Neither testing group publishes any growth scores across states — that is, how much students in one state are improving relative to students who took the test elsewhere. Many experts say growth scores are a better gauge of school quality, since they are less closely linked to student demographics. (A number of the states in both consortia do calculate growth, but only within their state.)

“I’m not sure why we would do that,” Alpert of Smarter Balanced said. States “haven’t requested that we create a common growth model across all states — and our work is directed by our members.”

That gets at a larger issue of who controls this data. For privacy reasons, student scores are not the property of the consortia, but individual states. PARCC and Smarter Balanced are also run by the states participating, which means there may be resistance to comparisons — especially ones that might be unflattering.

“The consortium doesn’t want to be in the business of ranking its members,” said Morgan Polikoff, a professor at the University of Southern California who has studied the PARCC and Smarter Balanced tests. “Except for the ones that are doing well, [states] don’t have any political incentive to want to release the results.”

As for PARCC, a testing expert who has works directly with the consortium said PARCC has made it possible to compare growth across states — the results just haven’t been released.

“Those [growth scores] have been calculated, but it’s very surprising to me that they’re not interested in making them public,” said Scott Marion, the executive director of the Center for Assessment. This information would allow for comparisons of not just student proficiency across states, but how much students improved, on average, from what state to the next.

Vanderveen confirmed that states have information to calculate growth across states.

But it’s unclear if any have done so or published the scores.

Chalkbeat asked all PARCC states. Colorado, Illinois and Maryland responded that they do not have such data; other states have not yet responded to public records requests.

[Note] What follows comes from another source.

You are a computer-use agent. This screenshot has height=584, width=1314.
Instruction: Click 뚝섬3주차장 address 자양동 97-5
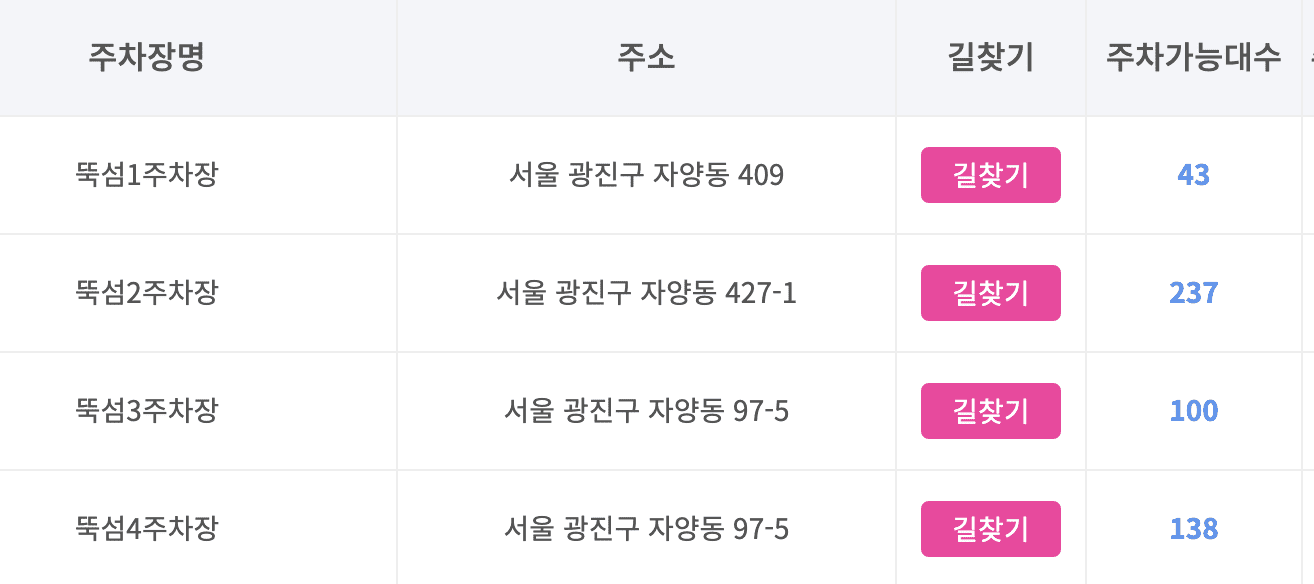(646, 411)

Vanderveen said that states are more interested in whether students are meeting an absolute bar for performance than in making comparisons to other states. “A relative measure against how others students are performing in other states — and clearly states have decided — that is of less value,” he said.

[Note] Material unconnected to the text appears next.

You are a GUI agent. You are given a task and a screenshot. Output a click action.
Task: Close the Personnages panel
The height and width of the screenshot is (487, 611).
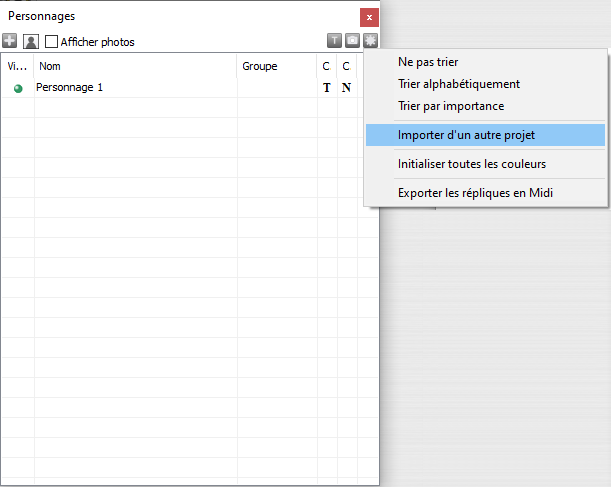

The cross-state data could be a gold mine for researchers, who are often limited to single states where officials are most forthcoming with data. But both Polikoff and Andrew Ho, a professor at Harvard and testing expert, say they have seen little research that taps into the testing data across states, perhaps because getting state-by-state permission remains difficult.

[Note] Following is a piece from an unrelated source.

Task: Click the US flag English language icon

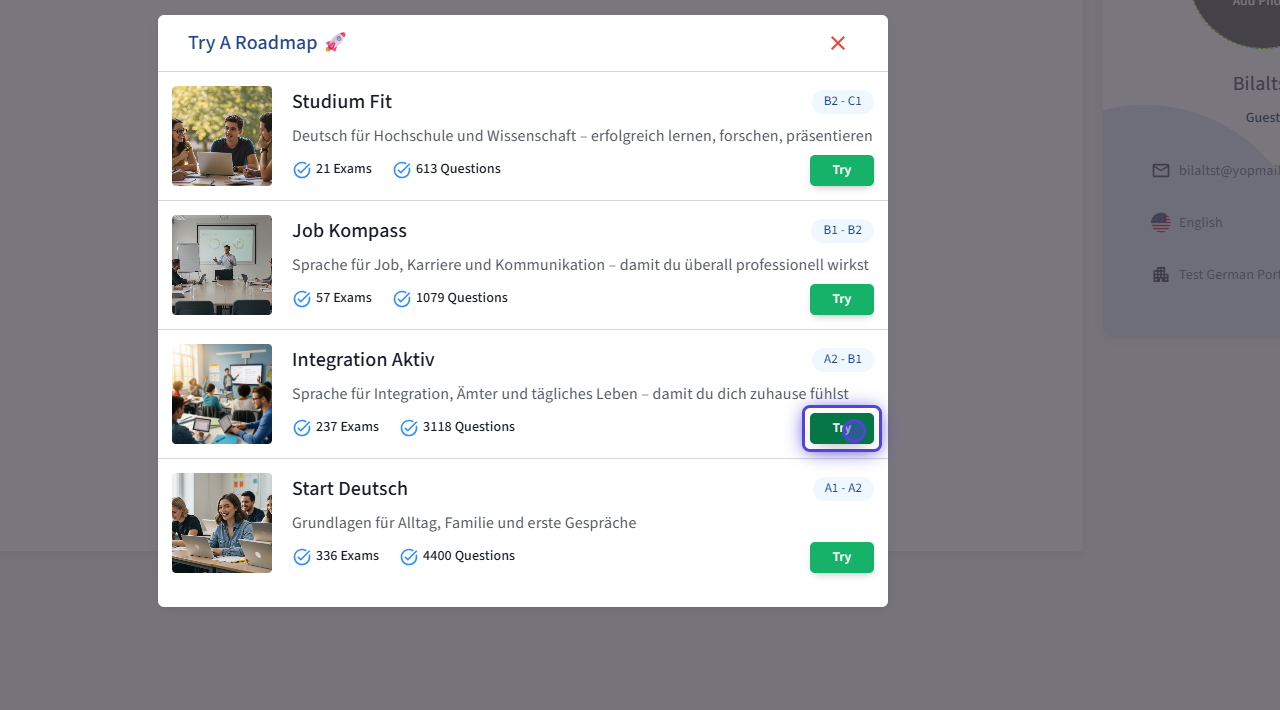Action: (1161, 223)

Challenges in the ability to make comparisons across states and districts led Ho and Stanford researcher Sean Reardon to create their own solution: an entirely separate database for comparing test scores, including growth, across districts in all 50 states. But it’s still not as detailed as the consortia exams.

“One of the promises of the Common Core data was that you might be able to do student-level [growth] models for schools across different states and our data cannot do that,” he said.